Simulation of Cerebrospinal Fluid Leak Repair Using a 3-Dimensional Printed Model

Abstract

Background Acquiring proficiency for the repair of a cerebrospinal fluid (CSF) leak is challenging in great part due to its relative rarity, which offers a finite number of training opportunities. Objective The purpose of this study was to evaluates the use of a 3-dimensional (3D) printed, anatomically accurate model to simulate CSF leak closure. Methods Volunteer participants completed two simulation sessions. Questionnaires to assess their professional qualifications and a standardized 5-point Likert scale to estimate the level of confidence, were completed before and after each session. Participants were also queried on the overall educational utility of the simulation. Results Thirteen otolaryngologists and 11 neurosurgeons, met the inclusion criteria. A successful repair of the CSF leak was achieved by 20/24 (83.33%), and 24/24 (100%) during the first and second simulation sessions respectively (average time 04:04 ± 1.39 and 02:10 ± 01:11). Time-to-close-the-CSF-leak during the second session was significantly shorter than the first (p < 0.001).
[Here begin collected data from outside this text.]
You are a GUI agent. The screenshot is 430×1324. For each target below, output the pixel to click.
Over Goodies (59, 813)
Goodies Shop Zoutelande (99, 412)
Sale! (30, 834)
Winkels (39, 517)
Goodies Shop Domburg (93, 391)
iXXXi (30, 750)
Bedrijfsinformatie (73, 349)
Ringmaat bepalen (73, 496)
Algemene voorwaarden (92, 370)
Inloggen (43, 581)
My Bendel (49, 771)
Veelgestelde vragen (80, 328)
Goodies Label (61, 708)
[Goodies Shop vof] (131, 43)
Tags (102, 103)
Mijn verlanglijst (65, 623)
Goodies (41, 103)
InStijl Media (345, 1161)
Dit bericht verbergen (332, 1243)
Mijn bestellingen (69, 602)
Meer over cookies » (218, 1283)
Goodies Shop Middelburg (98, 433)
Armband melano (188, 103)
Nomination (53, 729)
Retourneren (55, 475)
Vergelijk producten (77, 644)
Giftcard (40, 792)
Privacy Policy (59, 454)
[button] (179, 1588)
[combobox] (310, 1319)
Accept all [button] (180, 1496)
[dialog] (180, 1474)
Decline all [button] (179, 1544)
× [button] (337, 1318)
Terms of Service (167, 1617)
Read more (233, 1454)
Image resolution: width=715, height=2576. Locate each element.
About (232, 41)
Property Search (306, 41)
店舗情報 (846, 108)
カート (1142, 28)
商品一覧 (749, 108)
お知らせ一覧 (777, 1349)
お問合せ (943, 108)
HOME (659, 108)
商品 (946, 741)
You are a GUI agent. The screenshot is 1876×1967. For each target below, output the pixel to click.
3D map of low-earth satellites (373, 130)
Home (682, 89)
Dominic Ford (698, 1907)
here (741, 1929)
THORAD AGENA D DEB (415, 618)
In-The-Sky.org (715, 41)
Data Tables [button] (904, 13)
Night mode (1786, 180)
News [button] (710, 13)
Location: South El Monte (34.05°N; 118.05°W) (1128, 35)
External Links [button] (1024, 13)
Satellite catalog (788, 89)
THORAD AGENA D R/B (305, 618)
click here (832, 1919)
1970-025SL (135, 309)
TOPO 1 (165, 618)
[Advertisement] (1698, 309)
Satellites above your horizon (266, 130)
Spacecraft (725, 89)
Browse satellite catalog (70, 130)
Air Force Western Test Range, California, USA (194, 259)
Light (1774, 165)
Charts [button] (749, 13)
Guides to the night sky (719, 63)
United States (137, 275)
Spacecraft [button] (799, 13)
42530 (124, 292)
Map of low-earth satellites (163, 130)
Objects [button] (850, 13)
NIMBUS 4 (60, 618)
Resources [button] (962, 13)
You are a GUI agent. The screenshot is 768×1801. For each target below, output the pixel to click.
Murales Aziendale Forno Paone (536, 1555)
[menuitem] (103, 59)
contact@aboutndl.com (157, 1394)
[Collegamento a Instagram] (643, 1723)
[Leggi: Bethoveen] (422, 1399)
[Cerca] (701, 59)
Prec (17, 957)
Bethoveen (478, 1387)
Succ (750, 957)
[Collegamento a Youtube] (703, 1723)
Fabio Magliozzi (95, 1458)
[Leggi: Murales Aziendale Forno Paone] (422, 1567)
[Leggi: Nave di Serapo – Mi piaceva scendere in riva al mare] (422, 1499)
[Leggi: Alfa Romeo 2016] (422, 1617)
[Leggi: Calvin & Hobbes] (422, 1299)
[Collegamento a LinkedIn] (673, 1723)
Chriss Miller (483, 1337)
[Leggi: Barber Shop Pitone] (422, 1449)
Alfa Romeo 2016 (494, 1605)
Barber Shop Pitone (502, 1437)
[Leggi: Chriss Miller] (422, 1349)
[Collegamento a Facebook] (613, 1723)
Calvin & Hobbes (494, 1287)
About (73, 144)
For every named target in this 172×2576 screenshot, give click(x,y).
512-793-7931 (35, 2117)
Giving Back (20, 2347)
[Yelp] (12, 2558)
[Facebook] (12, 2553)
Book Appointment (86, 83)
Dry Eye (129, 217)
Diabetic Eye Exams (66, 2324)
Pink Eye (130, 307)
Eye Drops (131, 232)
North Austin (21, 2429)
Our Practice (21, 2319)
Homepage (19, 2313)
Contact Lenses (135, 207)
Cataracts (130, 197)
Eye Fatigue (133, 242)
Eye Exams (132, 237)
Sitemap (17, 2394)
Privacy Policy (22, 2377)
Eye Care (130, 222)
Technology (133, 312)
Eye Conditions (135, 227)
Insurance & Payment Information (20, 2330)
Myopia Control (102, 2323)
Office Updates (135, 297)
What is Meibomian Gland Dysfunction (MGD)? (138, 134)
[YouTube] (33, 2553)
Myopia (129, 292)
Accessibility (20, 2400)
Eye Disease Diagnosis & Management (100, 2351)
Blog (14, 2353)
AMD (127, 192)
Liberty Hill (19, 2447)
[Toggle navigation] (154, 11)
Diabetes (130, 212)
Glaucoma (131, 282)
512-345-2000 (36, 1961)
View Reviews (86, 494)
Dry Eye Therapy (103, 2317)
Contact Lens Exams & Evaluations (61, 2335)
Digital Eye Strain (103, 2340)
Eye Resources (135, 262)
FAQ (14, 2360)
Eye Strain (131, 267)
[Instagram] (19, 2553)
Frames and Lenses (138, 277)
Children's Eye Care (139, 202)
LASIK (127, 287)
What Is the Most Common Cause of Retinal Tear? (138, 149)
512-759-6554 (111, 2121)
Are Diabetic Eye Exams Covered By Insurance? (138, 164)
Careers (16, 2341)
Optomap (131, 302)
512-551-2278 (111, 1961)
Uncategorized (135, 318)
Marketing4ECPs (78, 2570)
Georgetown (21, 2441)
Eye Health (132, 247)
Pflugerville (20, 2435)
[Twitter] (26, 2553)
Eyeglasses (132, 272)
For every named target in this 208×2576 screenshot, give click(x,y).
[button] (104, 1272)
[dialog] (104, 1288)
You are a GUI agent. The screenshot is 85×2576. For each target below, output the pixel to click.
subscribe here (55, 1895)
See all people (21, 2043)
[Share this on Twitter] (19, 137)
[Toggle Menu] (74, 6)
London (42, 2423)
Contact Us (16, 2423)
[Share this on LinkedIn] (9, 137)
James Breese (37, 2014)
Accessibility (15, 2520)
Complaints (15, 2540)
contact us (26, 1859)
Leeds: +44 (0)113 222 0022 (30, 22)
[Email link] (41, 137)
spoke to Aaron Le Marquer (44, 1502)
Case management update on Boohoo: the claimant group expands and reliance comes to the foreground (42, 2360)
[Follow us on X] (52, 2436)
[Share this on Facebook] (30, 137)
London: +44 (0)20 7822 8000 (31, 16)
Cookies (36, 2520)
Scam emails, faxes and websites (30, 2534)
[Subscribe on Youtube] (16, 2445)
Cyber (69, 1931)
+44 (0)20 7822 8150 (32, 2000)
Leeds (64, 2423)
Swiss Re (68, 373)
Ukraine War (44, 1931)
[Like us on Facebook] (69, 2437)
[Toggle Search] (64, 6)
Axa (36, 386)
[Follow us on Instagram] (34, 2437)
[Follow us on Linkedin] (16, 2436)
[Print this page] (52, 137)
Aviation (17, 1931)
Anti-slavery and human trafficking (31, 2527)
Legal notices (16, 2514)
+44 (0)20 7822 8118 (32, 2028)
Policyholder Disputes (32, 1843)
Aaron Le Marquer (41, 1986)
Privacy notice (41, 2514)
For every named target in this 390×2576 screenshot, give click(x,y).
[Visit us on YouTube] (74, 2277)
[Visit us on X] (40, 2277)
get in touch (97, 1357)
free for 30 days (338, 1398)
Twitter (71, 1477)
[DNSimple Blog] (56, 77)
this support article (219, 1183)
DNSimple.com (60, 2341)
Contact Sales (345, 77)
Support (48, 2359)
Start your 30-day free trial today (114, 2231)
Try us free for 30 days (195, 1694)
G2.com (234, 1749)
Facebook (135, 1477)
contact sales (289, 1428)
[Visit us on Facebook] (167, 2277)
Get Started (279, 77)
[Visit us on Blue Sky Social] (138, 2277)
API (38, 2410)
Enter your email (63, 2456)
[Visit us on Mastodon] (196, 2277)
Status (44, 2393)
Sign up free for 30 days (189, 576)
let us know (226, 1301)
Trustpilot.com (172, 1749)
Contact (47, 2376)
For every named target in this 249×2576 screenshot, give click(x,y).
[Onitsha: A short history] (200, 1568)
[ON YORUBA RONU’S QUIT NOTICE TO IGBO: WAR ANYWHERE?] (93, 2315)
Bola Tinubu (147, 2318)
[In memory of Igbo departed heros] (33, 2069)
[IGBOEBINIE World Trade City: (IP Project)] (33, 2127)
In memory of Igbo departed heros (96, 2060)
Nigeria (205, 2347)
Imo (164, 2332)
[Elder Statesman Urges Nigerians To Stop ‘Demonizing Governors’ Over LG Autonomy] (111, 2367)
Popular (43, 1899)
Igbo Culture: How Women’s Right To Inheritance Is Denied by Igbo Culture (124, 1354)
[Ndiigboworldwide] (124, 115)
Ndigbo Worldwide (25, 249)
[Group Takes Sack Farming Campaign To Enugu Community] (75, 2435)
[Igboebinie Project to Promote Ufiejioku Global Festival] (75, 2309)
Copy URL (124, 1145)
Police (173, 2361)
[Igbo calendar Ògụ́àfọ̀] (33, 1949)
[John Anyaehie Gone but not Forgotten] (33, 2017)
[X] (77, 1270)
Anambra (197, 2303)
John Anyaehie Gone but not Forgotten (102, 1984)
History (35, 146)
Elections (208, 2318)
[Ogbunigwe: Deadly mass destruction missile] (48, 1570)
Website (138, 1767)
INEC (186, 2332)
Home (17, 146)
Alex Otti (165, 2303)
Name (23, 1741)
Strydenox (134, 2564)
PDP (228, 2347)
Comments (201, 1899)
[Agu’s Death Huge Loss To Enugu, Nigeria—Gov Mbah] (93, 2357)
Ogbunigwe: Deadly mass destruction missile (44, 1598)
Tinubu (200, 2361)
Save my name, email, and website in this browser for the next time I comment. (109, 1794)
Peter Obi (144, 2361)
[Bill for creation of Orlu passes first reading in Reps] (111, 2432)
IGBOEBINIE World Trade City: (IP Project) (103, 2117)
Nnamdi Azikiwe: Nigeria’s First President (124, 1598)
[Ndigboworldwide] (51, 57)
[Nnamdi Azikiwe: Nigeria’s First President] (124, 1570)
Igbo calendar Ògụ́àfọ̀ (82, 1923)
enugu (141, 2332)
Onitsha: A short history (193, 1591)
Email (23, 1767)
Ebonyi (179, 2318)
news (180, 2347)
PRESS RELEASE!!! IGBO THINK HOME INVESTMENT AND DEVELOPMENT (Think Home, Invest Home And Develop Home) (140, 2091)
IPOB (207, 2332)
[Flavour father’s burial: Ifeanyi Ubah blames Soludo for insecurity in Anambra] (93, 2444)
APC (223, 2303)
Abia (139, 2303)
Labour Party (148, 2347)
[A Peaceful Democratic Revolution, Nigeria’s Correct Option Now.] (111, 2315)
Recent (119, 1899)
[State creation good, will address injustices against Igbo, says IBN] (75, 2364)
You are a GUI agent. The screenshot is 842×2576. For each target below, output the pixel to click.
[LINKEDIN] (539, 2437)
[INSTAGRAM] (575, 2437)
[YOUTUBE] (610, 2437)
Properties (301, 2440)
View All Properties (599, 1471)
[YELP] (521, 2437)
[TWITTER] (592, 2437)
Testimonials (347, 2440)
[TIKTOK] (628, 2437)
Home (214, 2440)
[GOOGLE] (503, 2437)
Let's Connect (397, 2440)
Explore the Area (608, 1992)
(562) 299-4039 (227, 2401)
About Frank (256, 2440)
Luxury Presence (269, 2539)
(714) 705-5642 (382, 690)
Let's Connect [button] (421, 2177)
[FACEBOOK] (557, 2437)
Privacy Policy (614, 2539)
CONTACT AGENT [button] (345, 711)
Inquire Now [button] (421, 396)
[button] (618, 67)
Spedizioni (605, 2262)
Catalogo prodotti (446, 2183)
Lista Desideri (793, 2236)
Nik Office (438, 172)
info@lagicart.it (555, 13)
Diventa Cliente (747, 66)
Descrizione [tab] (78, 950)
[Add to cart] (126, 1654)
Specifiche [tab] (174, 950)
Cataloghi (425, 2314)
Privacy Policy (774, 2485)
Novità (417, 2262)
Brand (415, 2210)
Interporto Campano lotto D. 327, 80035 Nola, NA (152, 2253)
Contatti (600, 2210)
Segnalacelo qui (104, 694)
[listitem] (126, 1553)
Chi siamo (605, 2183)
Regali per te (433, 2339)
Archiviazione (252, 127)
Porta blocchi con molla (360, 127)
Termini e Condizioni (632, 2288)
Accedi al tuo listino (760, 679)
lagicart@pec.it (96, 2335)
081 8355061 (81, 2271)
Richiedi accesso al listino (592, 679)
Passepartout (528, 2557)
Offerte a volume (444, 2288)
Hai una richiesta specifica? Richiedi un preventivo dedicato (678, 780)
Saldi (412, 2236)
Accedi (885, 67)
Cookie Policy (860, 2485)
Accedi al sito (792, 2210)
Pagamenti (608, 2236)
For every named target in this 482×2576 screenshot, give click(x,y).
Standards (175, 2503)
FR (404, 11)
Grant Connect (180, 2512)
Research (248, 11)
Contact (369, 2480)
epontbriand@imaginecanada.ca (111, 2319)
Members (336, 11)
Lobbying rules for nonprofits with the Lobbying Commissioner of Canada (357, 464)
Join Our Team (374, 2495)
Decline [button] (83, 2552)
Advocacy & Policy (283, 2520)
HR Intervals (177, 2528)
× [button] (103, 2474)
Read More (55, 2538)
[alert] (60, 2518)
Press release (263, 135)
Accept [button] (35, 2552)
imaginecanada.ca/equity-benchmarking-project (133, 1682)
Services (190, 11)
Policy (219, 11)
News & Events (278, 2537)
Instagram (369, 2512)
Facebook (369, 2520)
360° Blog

Confidence scores increased across the training sessions (3.3 ± 1.0, before the simulation, 3.7 ± 0.6 after the first simulation, and 4.2 ± 0.4 after the second simulation; p < 0.001). All participants reported an increase in confidence and believed that the model represented a valuable training tool. Conclusions Despite significant differences with varying clinical scenarios, 3D printed models for cerebrospinal leak repair offer a feasible simulation for the training of residents and novice surgeons outside the constrictions of a clinical environment.